5. La vie rêvée d'Ernesto G. , de Jean-Michel Ghenassia (LgF, 7,90 euros)
Prenant. Sachez-le, Ernesto Che Guevara ne fait que passer dans ce roman captivant. Le héros s'appelle Joseph Kaplan, émouvant personnage de médecin juif tchèque ballotté par un XXe siècle tourmenté. De Prague à Paris et d'Alger à Prague, il verra sa vie menacée ou malmenée par le nazisme, puis par les régimes communistes mis en place pendant et après la guerre froide. Cette saga couvre cent ans d'histoire et assure des heures de bonheur de lecture.
6. Que tous nous veuille absoudre, Stéphanie Janicot (J'ai Lu, 7,10 euros)
Rédempteur. "Mais priez Dieu, Que tous nous veuille absoudre ..." On a reconnu le refrain lancinant de François Villon dans La ballade des pendus. Le roman de Stéphane Janicot conte l'histoire d'une reporter de guerre, blessée dans un attentat à la voiture piégée, où son mari est mort. Une survivante, qui, tous les jours, place de la Contrescarpe à Paris, entend un enfant de Sarajevo faire d'étranges prophéties ... Guerres, attentats, migrations en Europe, tous les éléments résonnent plus forts encore aujourd'hui qu'à la sortie du roman il y a quatre ans. Et, comme toujours chez l'écrivain, se dessine la possibilité de retisser des liens et recomposer à sa guise une famille de coeur.
7. Nous étions faits pour être heureux, de Véronique Olmi (LgF, 6,60 euros)
Addictif. Pourquoi Serge, 60 ans, à qui tout a réussi dans la vie - fortune, jolie femme etc. - tombe-t-il amoureux d'une accordeuse de piano qui n'a rien d'extraordinaire ? Que doit cette passion subite à un coin d'enfance enfoui? Avouons-le, les romans de Véronique Olmi ont tout de la barre chocolatée. C'est trop sucré, mais c'est si bon.

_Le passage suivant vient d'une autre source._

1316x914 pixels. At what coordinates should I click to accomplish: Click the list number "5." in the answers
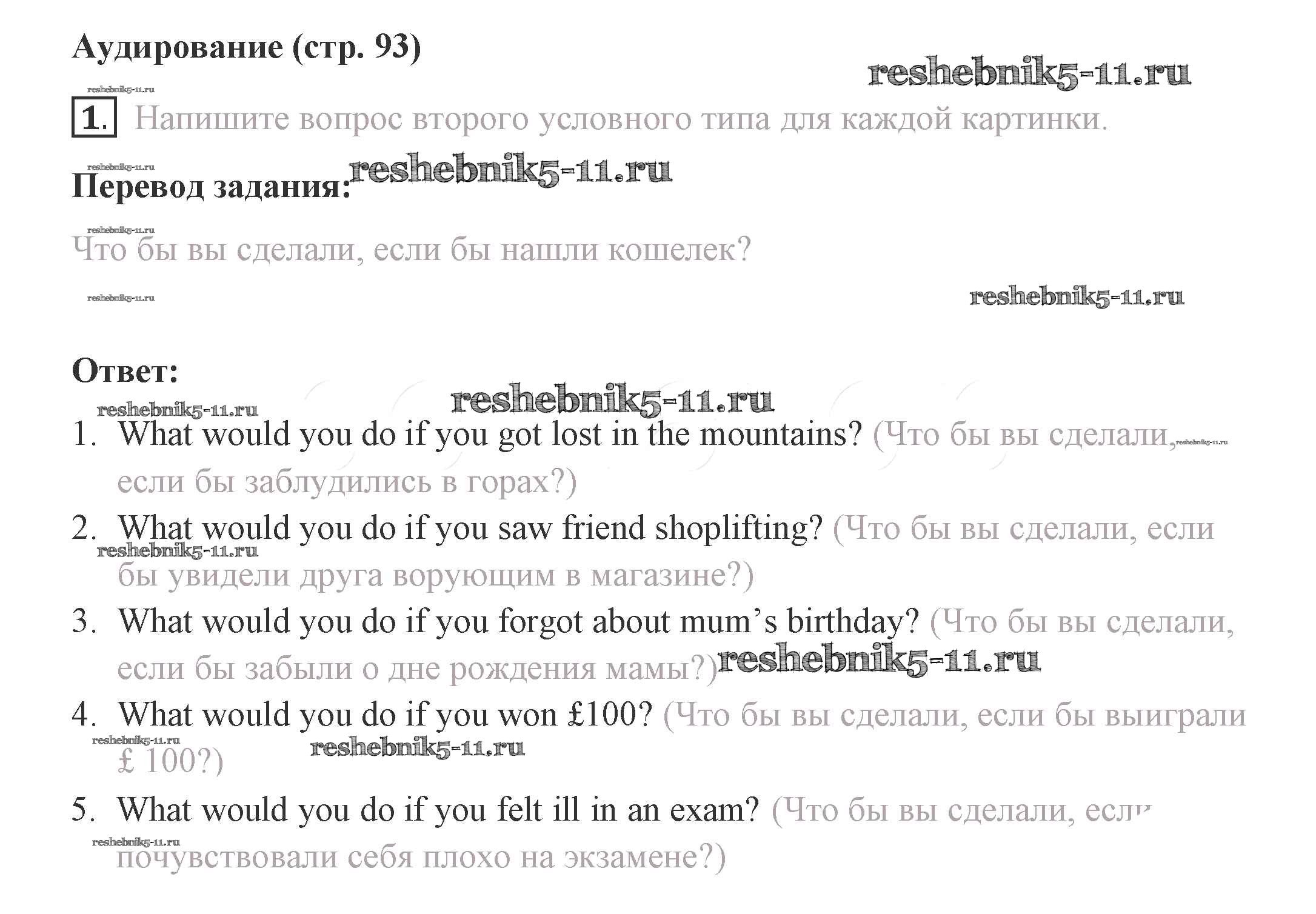click(83, 810)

8. Indigo de Catherine Cusset (Folio, 6,46 euros)
Burlesque. Indigo ... Inde, I go ! L'intrigue du dernier Catherine Cusset ? L'Alliance Française du Kérala (sud de l'Inde) invite pendant une semaine trois intellectuels français (dont une Française résidant à New York, comme l'auteure) à un festival culturel. L'occasion pour nos héros de sonder leurs coeurs (des amourettes se noueront), leurs vanités et leurs blessures dans des tribulations tantôt burlesques tantôt poignantes. Et, comme toujours en Inde, rien ne se passe comme prévu. Plume trempée dans l'humour et un brin de mélancolie par une romancière aguerrie..
9. La grâce des brigands, de Véronique Ovaldé (Points Seuil, 6,90 euros)

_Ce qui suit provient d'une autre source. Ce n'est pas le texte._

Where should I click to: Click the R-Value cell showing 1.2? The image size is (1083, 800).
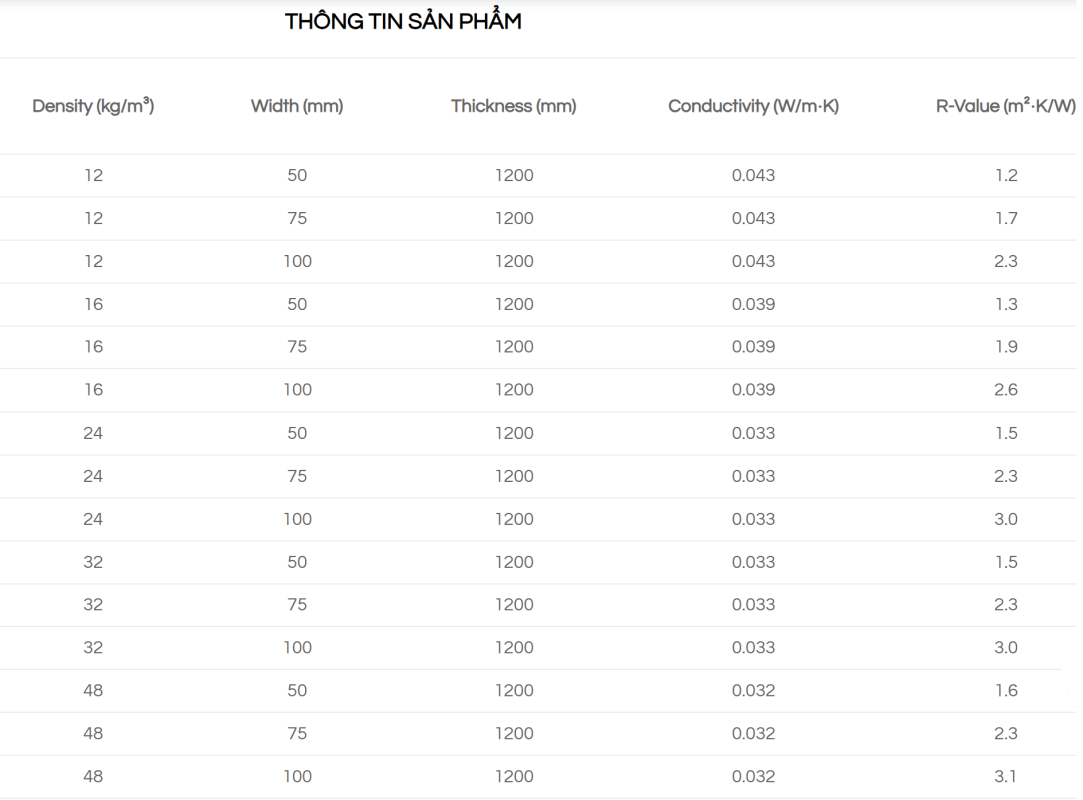coord(1006,176)
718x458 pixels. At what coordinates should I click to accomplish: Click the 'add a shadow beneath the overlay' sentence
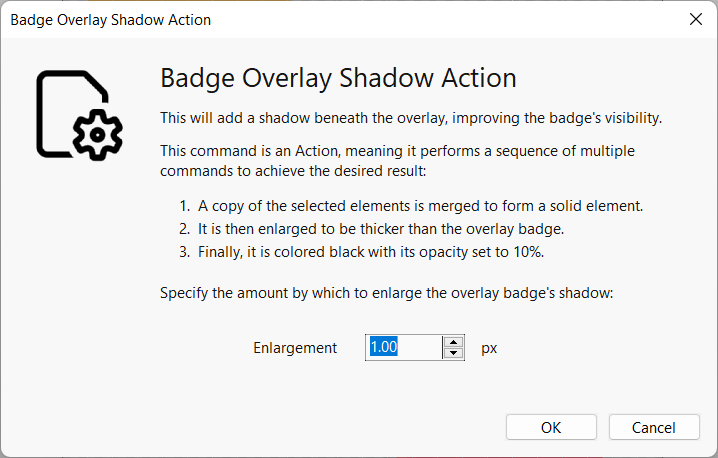pyautogui.click(x=411, y=118)

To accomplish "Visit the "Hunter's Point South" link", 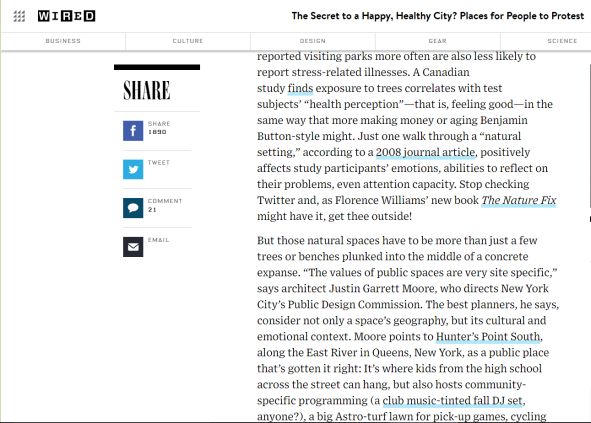I will coord(488,337).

Fantaisiste. Los Angeles, un décor de carton-pâte et d'illusions autour de Maria-Cristina, qui a fui l'univers confiné d'une petite ville enneigée pour les mirages hollywoodiens. Et se consacre désormais à l'écriture, après avoir été secrétaire et maîtresse d'un écrivain prestigieux. Mais quand sa mère, perdue de vue depuis des lustres, l'appelle pour lui demander d'adopter le fils de sa soeur ... Loufoque et inattendu, un délice signé Ovaldé.

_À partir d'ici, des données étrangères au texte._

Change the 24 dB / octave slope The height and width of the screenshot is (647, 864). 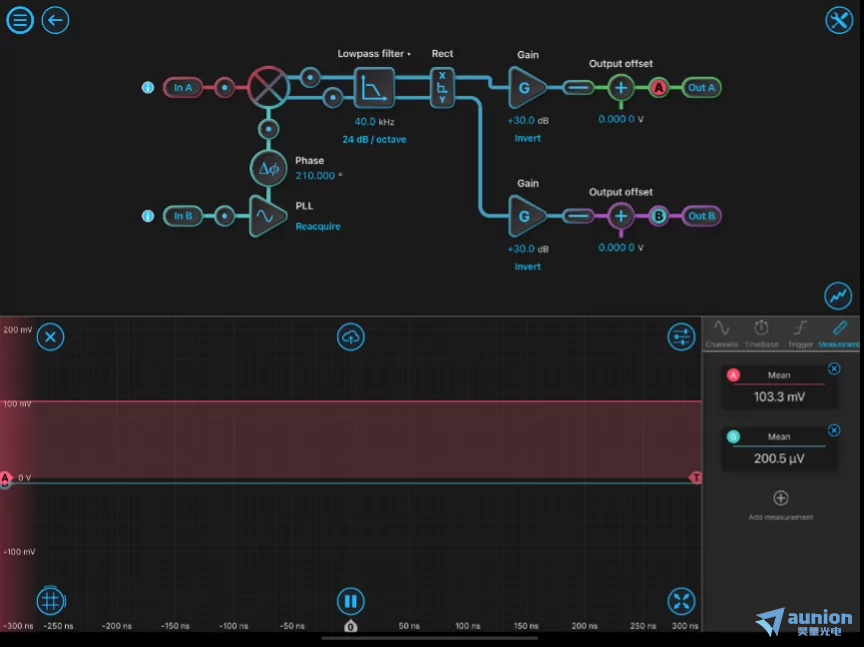(374, 139)
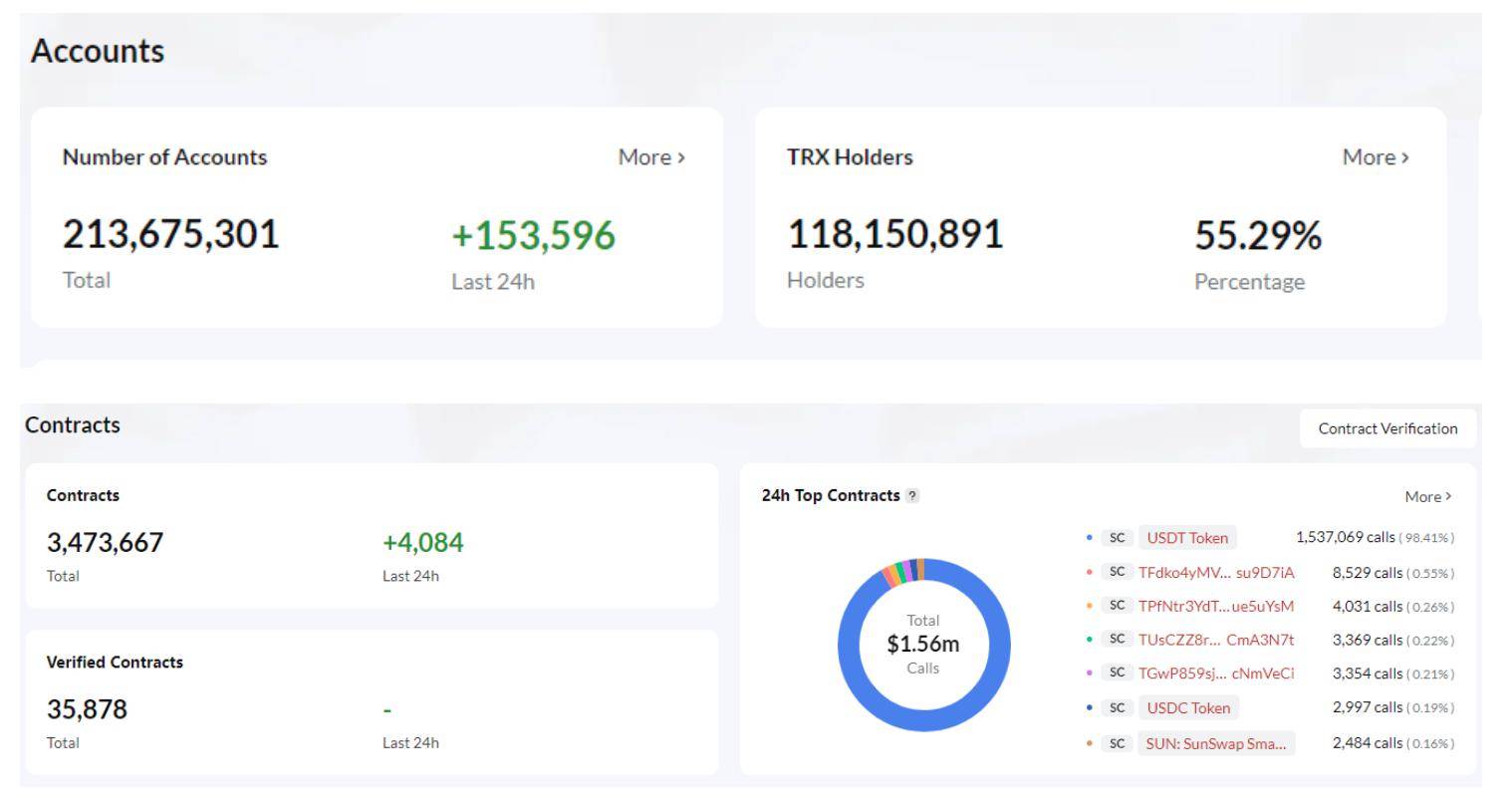Click the SC badge beside TUsCZZ8r address
Screen dimensions: 1512x809
[1117, 640]
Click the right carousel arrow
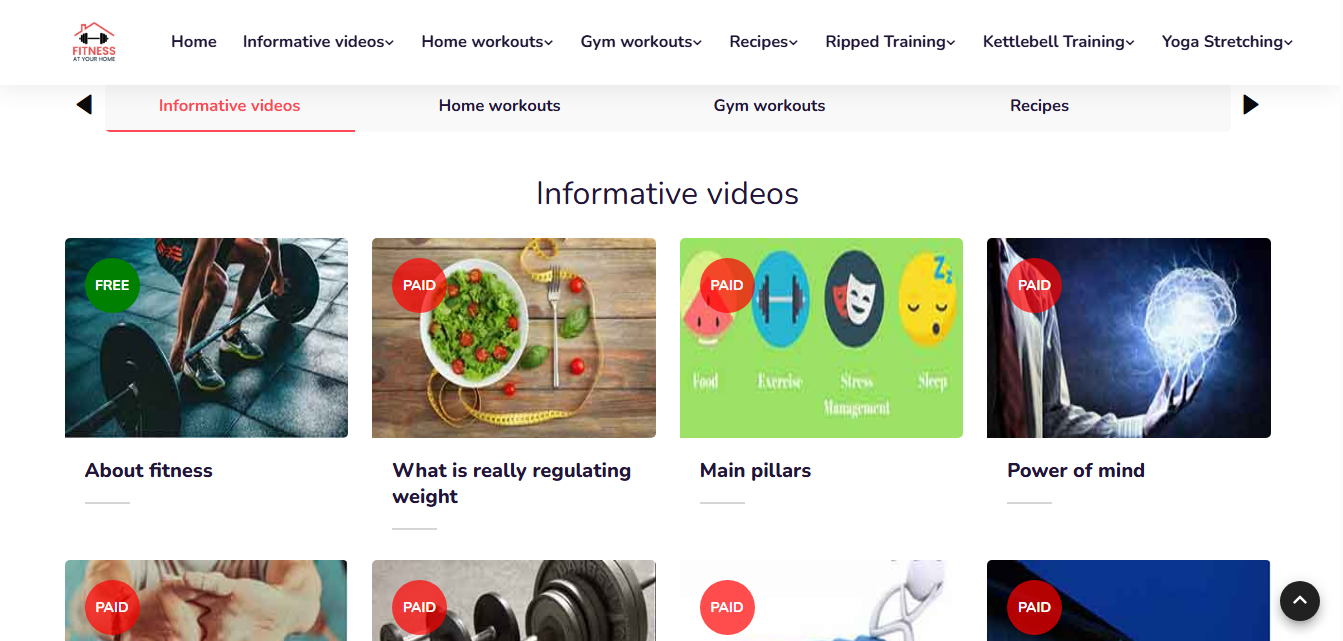 click(1251, 105)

10. Le Pont invisible de Julie Orringer (Points Seuil, 9,50 euros).
Excellent. L'histoire d'un jeune étudiant architecte, juif hongrois, et de sa famille, pendant la Seconde guerre mondiale, de Paris à Budapest. Volumineuse saga familiale, en grande partie autobiographique (l'auteure, américaine, s'est inspirée du destin de son grand-père, qui a émigré aux Etats-Unis après guerre). Tout à gagner à l'acheter en poche : les pages du grand format se plient et se froissent sous le vent comme du papier bible.